PROBLEM -> Using the listing below, print the line that contains "Image resolution: width=1397" and each line after it, exactly as shown, through the final one.

▼

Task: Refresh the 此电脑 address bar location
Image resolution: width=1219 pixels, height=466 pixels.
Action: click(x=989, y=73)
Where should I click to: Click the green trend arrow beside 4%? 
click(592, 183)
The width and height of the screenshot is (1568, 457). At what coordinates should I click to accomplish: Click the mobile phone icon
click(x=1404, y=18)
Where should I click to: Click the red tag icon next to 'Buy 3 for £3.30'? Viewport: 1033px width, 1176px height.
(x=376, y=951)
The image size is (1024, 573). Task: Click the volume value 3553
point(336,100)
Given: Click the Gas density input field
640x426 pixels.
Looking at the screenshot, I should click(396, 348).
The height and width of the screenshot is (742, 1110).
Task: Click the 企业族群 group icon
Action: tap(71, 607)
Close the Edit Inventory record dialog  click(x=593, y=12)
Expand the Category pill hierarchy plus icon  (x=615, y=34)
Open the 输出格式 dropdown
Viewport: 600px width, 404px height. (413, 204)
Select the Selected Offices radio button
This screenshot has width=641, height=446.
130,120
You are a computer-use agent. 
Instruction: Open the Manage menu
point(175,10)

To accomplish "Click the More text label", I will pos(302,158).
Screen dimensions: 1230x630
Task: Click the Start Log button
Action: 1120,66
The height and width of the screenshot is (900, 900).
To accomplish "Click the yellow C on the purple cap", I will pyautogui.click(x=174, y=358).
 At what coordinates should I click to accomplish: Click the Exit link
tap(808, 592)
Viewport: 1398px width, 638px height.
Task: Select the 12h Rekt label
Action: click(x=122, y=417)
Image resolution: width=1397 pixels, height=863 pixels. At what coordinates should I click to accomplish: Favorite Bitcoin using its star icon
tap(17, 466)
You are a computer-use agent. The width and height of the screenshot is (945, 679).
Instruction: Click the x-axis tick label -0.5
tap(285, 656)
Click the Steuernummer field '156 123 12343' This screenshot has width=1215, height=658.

▲

SOLUTION TO THE PROBLEM ->
Image resolution: width=1397 pixels, height=863 pixels. At what coordinates should I click to accomplish: Favorite Bitcoin using its star icon
tap(17, 466)
You are a computer-use agent. The width and height of the screenshot is (945, 679).
Instruction: Click the x-axis tick label -0.5
tap(285, 656)
Click the Steuernummer field '156 123 12343' This screenshot has width=1215, height=658.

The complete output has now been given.